<154> Vous serez servi à souhait; dès que les verres et les bouteilles seront faits, j'enverrai le tout à la Grapendorf, qui aura soin de vous le faire tenir bien conditionné.

Me voilà, mon cher Camas, rendu à moi-même, et tranquille habitant de Remusberg;a il ne me manque que votre présence pour rendre ce séjour parfaitement conforme à mes souhaits. Le Roi a été mardi à la Horst. Je lui ai envoyé un détachement de poulardes et de pigeons qui est arrivé si à propos, que sans eux on aurait fait fort mauvaise chère.

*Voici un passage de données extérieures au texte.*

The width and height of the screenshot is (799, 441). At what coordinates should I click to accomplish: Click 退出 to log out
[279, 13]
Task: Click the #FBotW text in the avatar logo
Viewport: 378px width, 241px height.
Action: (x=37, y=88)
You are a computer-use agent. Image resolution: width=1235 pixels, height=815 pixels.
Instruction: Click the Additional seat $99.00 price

Ce sont les occasions qui font les grands hommes, et le manque de choses qui fait trouver le médiocre excellent. On a été satisfait de mes attentions, ce qu'on m'a fait signifier par un compliment. Depuis que je suis de retour chez moi, le temps a été si furieusement mauvais, qu'il n'y a pas eu moyen de sortir; c'était un hiver ou un automne pour le moins prématuré. Mais quelle distraction m'entraîne à vous parler du temps, quand j'ai bien mieux à vous dire? Souffrez, mon cher, que je vous réitère les assurances de mon amitié et de mon estime. Elle est si vieille, que je crains que vous ne vous en lassiez; pour moi, de mon côté, je serai toujours constamment,



Mon cher Camas,

Votre très-fidèlement affectionné ami,
Federic.

Bien mes compliments à madame.


a Voyez la lettre à Voltaire, du 7 avril 1737, où Frédéric explique l'origine du nom de Remusberg (Mont Remus), par lequel il désigne, dès 1736, sa terre de Rheinsberg, près de Ruppin, p. e. dans ses lettres à Suhm, du 26 août, à Duhan, du 2 octobre, et à Voltaire, du 7 novembre.
      Frédéric pensait probablement déjà en 1733 à acheter la terre de Rheinsberg, comme on peut le supposer d'après sa lettre à Grumbkow, du 1er mai de la même année. Il en fit l'acquisition le 16 mars 1734; mais il ne s'y établit qu'au printemps de 1736, après avoir fait embellir le château et les jardins.